*** Text extract ***

Re: [PATCH 0/2] Avert possible deadlock with splice() and fanotify

[Date Prev][Date Next][Thread Prev][Thread Next][Date Index][Thread Index]

 



On Thu, Nov 30, 2023 at 3:37 PM Jan Kara <jack@xxxxxxx> wrote:
>
> On Thu 30-11-23 12:07:23, Amir Goldstein wrote:
> > On Thu, Nov 30, 2023 at 10:32 AM Amir Goldstein <amir73il@xxxxxxxxx> wrote:
> > >
> > > On Wed, Nov 29, 2023 at 10:07 PM Amir Goldstein <amir73il@xxxxxxxxx> wrote:
> > > >
> > > > Christian,
> > > >
> > > > Josef has helped me see the light and figure out how to avoid the
> > > > possible deadlock, which involves:
> > > > - splice() from source file in a loop mounted fs to dest file in
> > > >   a host fs, where the loop image file is
> > > > - fsfreeze on host fs
> > > > - write to host fs in context of fanotify permission event handler
> > > >   (FAN_ACCESS_PERM) on the splice source file
> > > >
> > > > The first patch should not be changing any logic.

*** Given information ***

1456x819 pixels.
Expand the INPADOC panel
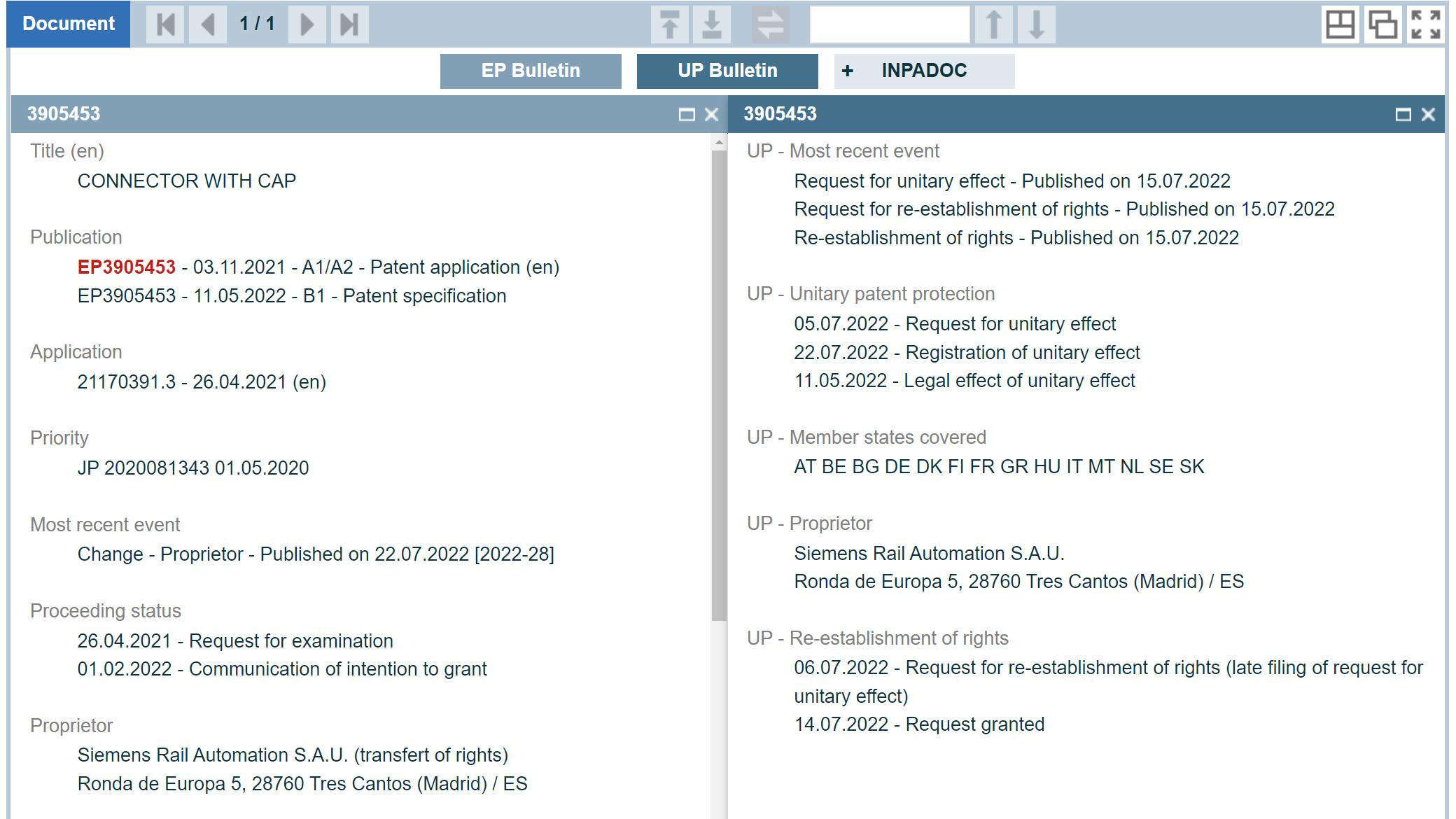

***

• [Goal]: Copy out the whole mailing-list reply about the splice() and fanotify deadlock, character for character.

• [Result of the exercise]:
Re: [PATCH 0/2] Avert possible deadlock with splice() and fanotify

[Date Prev][Date Next][Thread Prev][Thread Next][Date Index][Thread Index]

 



On Thu, Nov 30, 2023 at 3:37 PM Jan Kara <jack@xxxxxxx> wrote:
>
> On Thu 30-11-23 12:07:23, Amir Goldstein wrote:
> > On Thu, Nov 30, 2023 at 10:32 AM Amir Goldstein <amir73il@xxxxxxxxx> wrote:
> > >
> > > On Wed, Nov 29, 2023 at 10:07 PM Amir Goldstein <amir73il@xxxxxxxxx> wrote:
> > > >
> > > > Christian,
> > > >
> > > > Josef has helped me see the light and figure out how to avoid the
> > > > possible deadlock, which involves:
> > > > - splice() from source file in a loop mounted fs to dest file in
> > > >   a host fs, where the loop image file is
> > > > - fsfreeze on host fs
> > > > - write to host fs in context of fanotify permission event handler
> > > >   (FAN_ACCESS_PERM) on the splice source file
> > > >
> > > > The first patch should not be changing any logic.